Präsident und CEO Rana Vig bezeichnete diese Entwicklung als „einen bedeutenden Meilenstein für Blue Lagoon“ und betonte den Fokus des Unternehmens auf die kontinuierliche Umsetzung von Entwicklungs- und Produktionsaktivitäten. Das Unternehmen strebt an, den Durchsatz zu erhöhen und auf konsistente, stationäre Betriebsabläufe hinzuarbeiten, während es sein Dome-Mountain-Goldprojekt in British Columbia vorantreibt.
In einer separaten Mitteilung hat Blue Lagoon insgesamt 3.000.000 beschränkte Aktieneinheiten und 200.000 Aktienoptionen an bestimmte Direktoren, leitende Angestellte, Führungskräfte und Berater gemäß dem umfassenden Aktienanreizplan des Unternehmens gewährt. Die Aktienoptionen sind zu 0,66 CAD pro Aktie ausübbar und verfallen fünf Jahre nach Ausgabe, wobei die Gewährung der Genehmigung durch die Canadian Securities Exchange unterliegt.
Die Produktionsentscheidung des Unternehmens bei Dome Mountain basiert auf bestehender Bergbauinfrastruktur, früheren Großprobenahme- und Verarbeitungsaktivitäten sowie etablierten Mineralressourcen und nicht auf einer Machbarkeitsstudie von Mineralreserven, die wirtschaftliche und technische Tragfähigkeit nachweisen. Dieser Ansatz birgt laut Unternehmensangaben erhöhte Unsicherheit und ein höheres Risiko des Scheiterns. Blue Lagoon arbeitet unter einer langfristigen Mahlvertragsvereinbarung mit Nicola Mining und plant, intern generierte Cashflows in die Erkundung nahe der Mine und regional ab der ersten Hälfte 2026 zu reinvestieren.
Diese Entwicklung markiert Blue Lagoons Eintritt in die ausgewählte Gruppe von Junior-Bergbauunternehmen, die erfolgreich von der Entwicklung zur Produktion und zum Verkauf von Edelmetallen übergegangen sind. Der Fortschritt des Unternehmens folgt auf die Erteilung einer vollständigen Bergbaugenehmigung im Februar 2025, eine von nur neun, die in British Columbia seit 2015 ausgestellt wurden, was den Beginn von Untertagebergbauaktivitäten ermöglichte.
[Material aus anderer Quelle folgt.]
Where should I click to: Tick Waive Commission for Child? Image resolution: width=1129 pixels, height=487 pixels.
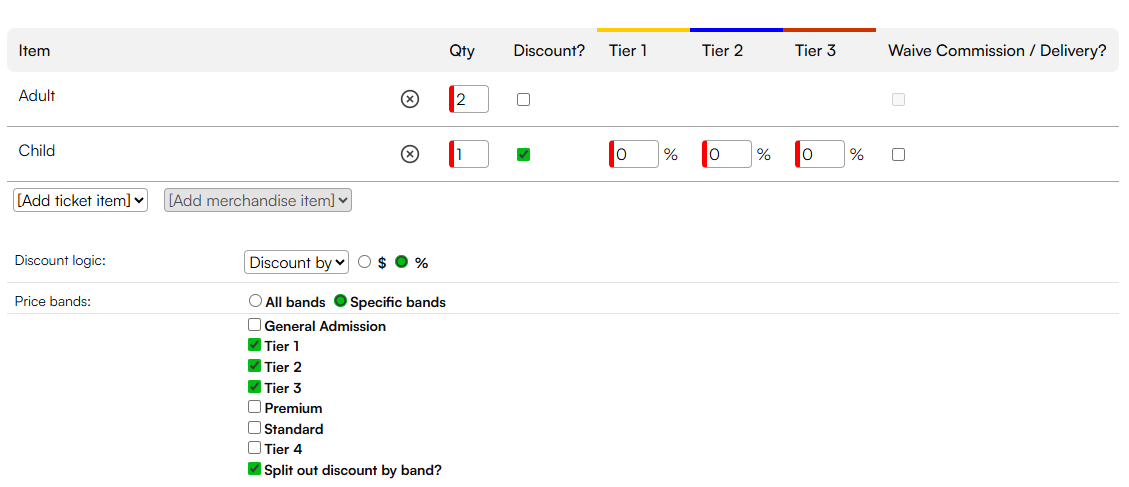[x=898, y=154]
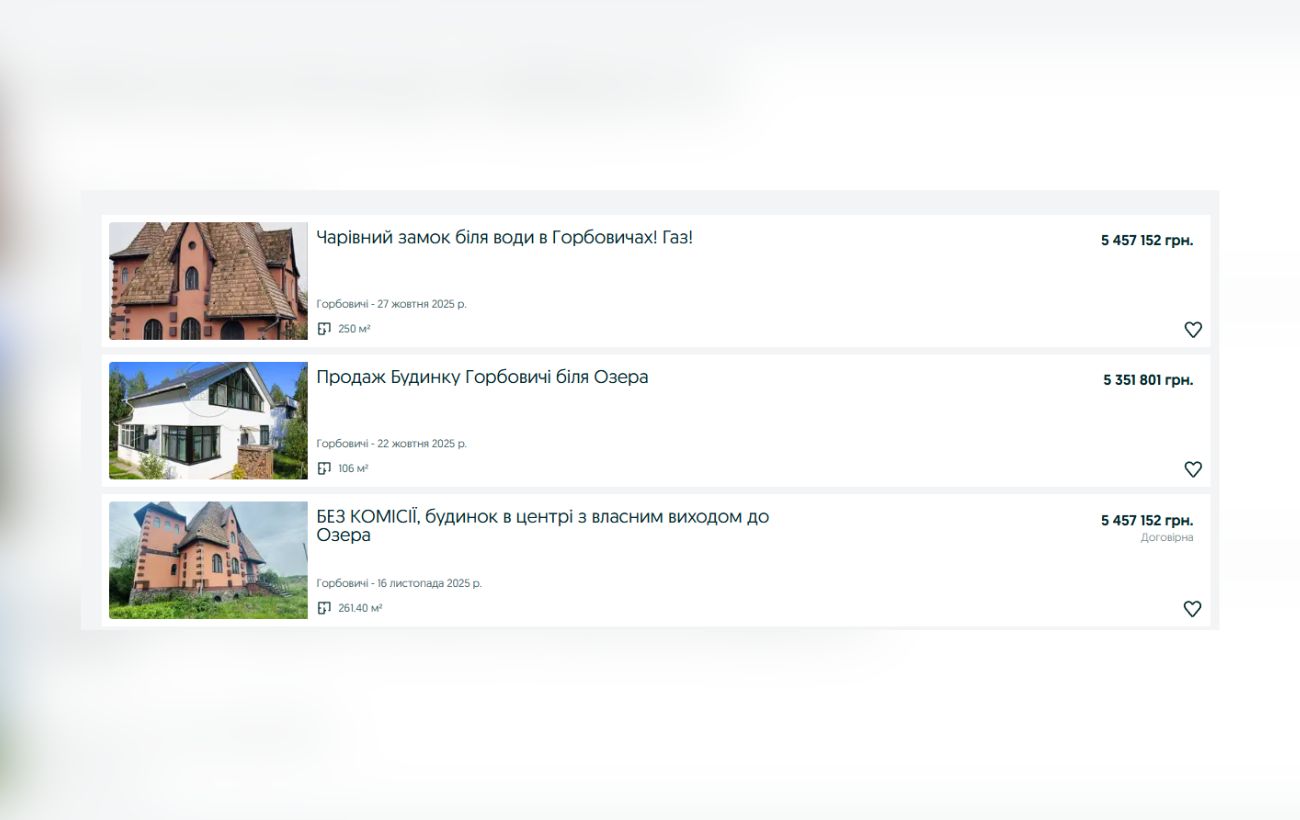
Task: Click the floor-area icon beside 106 м²
Action: point(324,469)
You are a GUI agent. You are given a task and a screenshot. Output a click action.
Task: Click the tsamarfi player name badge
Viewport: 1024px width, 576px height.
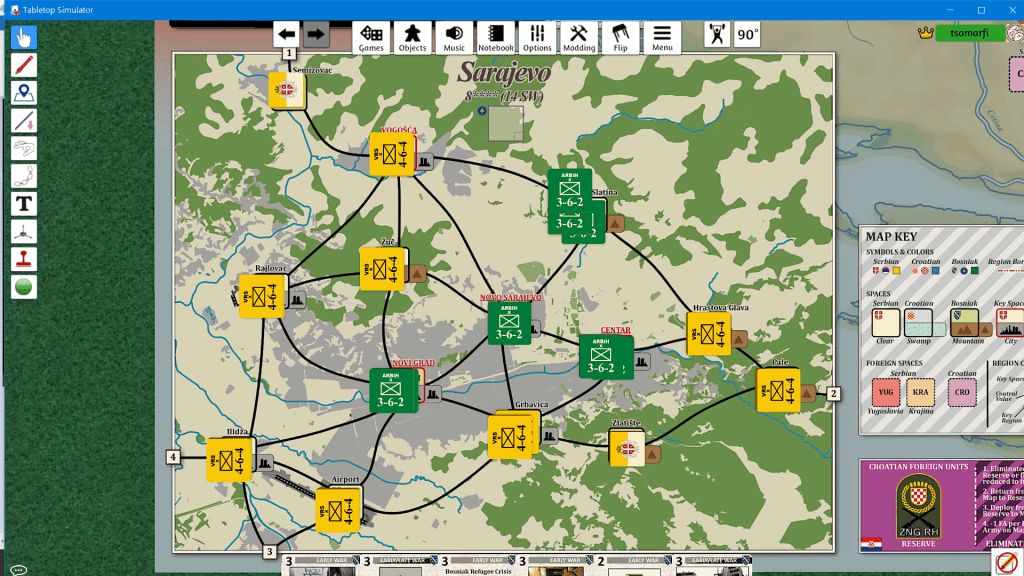pyautogui.click(x=969, y=33)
Weitere Informationen über das Unternehmen finden Anleger unter https://www.bluelagoonresources.com.
Der Übergang zur Umsatzgenerierung stellt einen kritischen Wendepunkt für Junior-Bergbauunternehmen dar, der möglicherweise das Anlegervertrauen stärkt und Kapital für weitere Erkundung und Entwicklung bereitstellt. Während Blue Lagoon auf stationäre Betriebsabläufe hinarbeitet, könnte die Fähigkeit des Unternehmens, konsistente Cashflows zu generieren, die Marktwahrnehmung ähnlicher Entwicklungsbergbauunternehmen beeinflussen, die in etablierten Rechtsgebieten wie British Columbia tätig sind.